╔══
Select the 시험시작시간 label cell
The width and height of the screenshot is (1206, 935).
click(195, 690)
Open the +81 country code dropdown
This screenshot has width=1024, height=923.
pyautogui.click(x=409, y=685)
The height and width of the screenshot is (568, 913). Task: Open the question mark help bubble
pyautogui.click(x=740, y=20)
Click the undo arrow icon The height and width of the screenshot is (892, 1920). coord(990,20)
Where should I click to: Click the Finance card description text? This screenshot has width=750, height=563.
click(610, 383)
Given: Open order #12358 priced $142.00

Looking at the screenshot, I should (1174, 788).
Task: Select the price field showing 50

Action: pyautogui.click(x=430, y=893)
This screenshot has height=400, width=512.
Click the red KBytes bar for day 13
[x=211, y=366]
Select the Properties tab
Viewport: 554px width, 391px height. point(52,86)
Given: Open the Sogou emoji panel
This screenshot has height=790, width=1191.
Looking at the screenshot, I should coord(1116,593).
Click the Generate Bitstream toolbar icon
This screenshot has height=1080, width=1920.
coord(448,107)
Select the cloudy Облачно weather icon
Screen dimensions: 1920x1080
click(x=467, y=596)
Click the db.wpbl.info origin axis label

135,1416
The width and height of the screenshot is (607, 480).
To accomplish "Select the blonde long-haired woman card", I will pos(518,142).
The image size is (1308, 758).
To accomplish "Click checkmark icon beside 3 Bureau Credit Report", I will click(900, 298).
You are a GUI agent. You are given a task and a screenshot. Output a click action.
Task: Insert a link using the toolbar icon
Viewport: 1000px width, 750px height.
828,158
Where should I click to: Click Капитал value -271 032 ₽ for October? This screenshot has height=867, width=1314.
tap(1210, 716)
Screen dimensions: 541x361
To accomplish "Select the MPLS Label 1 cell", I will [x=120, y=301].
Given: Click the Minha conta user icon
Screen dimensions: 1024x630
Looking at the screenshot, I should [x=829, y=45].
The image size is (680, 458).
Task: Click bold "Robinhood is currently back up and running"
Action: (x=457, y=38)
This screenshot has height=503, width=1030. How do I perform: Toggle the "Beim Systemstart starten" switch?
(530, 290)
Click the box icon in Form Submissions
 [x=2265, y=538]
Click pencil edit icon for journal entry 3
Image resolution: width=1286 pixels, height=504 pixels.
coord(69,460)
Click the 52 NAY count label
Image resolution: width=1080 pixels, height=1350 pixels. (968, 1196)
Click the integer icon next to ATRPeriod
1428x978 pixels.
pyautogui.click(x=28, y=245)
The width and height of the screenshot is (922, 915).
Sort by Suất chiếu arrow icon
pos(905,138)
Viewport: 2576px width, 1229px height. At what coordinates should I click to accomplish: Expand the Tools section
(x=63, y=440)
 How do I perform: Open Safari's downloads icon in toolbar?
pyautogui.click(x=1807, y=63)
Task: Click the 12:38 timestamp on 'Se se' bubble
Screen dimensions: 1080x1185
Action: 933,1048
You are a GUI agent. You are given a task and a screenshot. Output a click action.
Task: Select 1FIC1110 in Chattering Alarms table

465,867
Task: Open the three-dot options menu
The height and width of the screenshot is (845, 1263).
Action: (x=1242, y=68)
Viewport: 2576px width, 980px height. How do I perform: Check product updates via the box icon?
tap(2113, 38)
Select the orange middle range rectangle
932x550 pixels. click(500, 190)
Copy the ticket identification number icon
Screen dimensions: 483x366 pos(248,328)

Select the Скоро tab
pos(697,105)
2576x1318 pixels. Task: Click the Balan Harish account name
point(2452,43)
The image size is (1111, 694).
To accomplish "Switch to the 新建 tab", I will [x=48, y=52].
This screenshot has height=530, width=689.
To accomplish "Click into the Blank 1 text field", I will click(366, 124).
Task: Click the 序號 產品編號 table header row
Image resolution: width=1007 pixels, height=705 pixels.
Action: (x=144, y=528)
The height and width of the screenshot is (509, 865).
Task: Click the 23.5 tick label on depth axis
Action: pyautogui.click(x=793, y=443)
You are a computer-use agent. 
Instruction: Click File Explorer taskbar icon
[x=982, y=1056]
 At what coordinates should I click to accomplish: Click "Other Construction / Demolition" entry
╚══
— GOAL —
Return every one of the records above word for word, with no changes.

— EXERCISE RESPONSE —
Select the 시험시작시간 label cell
The width and height of the screenshot is (1206, 935).
click(195, 690)
Open the +81 country code dropdown
This screenshot has width=1024, height=923.
pyautogui.click(x=409, y=685)
The height and width of the screenshot is (568, 913). Task: Open the question mark help bubble
pyautogui.click(x=740, y=20)
Click the undo arrow icon The height and width of the screenshot is (892, 1920). coord(990,20)
Where should I click to: Click the Finance card description text? This screenshot has width=750, height=563.
click(610, 383)
Given: Open order #12358 priced $142.00

Looking at the screenshot, I should (1174, 788).
Task: Select the price field showing 50

Action: pyautogui.click(x=430, y=893)
This screenshot has height=400, width=512.
Click the red KBytes bar for day 13
[x=211, y=366]
Select the Properties tab
Viewport: 554px width, 391px height. point(52,86)
Given: Open the Sogou emoji panel
This screenshot has height=790, width=1191.
Looking at the screenshot, I should coord(1116,593).
Click the Generate Bitstream toolbar icon
This screenshot has height=1080, width=1920.
coord(448,107)
Select the cloudy Облачно weather icon
Screen dimensions: 1920x1080
click(x=467, y=596)
Click the db.wpbl.info origin axis label

135,1416
The width and height of the screenshot is (607, 480).
To accomplish "Select the blonde long-haired woman card", I will pos(518,142).
The image size is (1308, 758).
To accomplish "Click checkmark icon beside 3 Bureau Credit Report", I will click(900, 298).
You are a GUI agent. You are given a task and a screenshot. Output a click action.
Task: Insert a link using the toolbar icon
Viewport: 1000px width, 750px height.
828,158
Where should I click to: Click Капитал value -271 032 ₽ for October? This screenshot has height=867, width=1314.
tap(1210, 716)
Screen dimensions: 541x361
To accomplish "Select the MPLS Label 1 cell", I will [x=120, y=301].
Given: Click the Minha conta user icon
Screen dimensions: 1024x630
Looking at the screenshot, I should [x=829, y=45].
The image size is (680, 458).
Task: Click bold "Robinhood is currently back up and running"
Action: (x=457, y=38)
This screenshot has height=503, width=1030. How do I perform: Toggle the "Beim Systemstart starten" switch?
(530, 290)
Click the box icon in Form Submissions
 [x=2265, y=538]
Click pencil edit icon for journal entry 3
Image resolution: width=1286 pixels, height=504 pixels.
coord(69,460)
Click the 52 NAY count label
Image resolution: width=1080 pixels, height=1350 pixels. (968, 1196)
Click the integer icon next to ATRPeriod
1428x978 pixels.
pyautogui.click(x=28, y=245)
The width and height of the screenshot is (922, 915).
Sort by Suất chiếu arrow icon
pos(905,138)
Viewport: 2576px width, 1229px height. At what coordinates should I click to accomplish: Expand the Tools section
(x=63, y=440)
 How do I perform: Open Safari's downloads icon in toolbar?
pyautogui.click(x=1807, y=63)
Task: Click the 12:38 timestamp on 'Se se' bubble
Screen dimensions: 1080x1185
Action: 933,1048
You are a GUI agent. You are given a task and a screenshot. Output a click action.
Task: Select 1FIC1110 in Chattering Alarms table

465,867
Task: Open the three-dot options menu
The height and width of the screenshot is (845, 1263).
Action: (x=1242, y=68)
Viewport: 2576px width, 980px height. How do I perform: Check product updates via the box icon?
tap(2113, 38)
Select the orange middle range rectangle
932x550 pixels. click(500, 190)
Copy the ticket identification number icon
Screen dimensions: 483x366 pos(248,328)

Select the Скоро tab
pos(697,105)
2576x1318 pixels. Task: Click the Balan Harish account name
point(2452,43)
The image size is (1111, 694).
To accomplish "Switch to the 新建 tab", I will [x=48, y=52].
This screenshot has height=530, width=689.
To accomplish "Click into the Blank 1 text field", I will click(366, 124).
Task: Click the 序號 產品編號 table header row
Image resolution: width=1007 pixels, height=705 pixels.
Action: (x=144, y=528)
The height and width of the screenshot is (509, 865).
Task: Click the 23.5 tick label on depth axis
Action: pyautogui.click(x=793, y=443)
You are a computer-use agent. 
Instruction: Click File Explorer taskbar icon
[x=982, y=1056]
 At what coordinates should I click to accomplish: Click "Other Construction / Demolition" entry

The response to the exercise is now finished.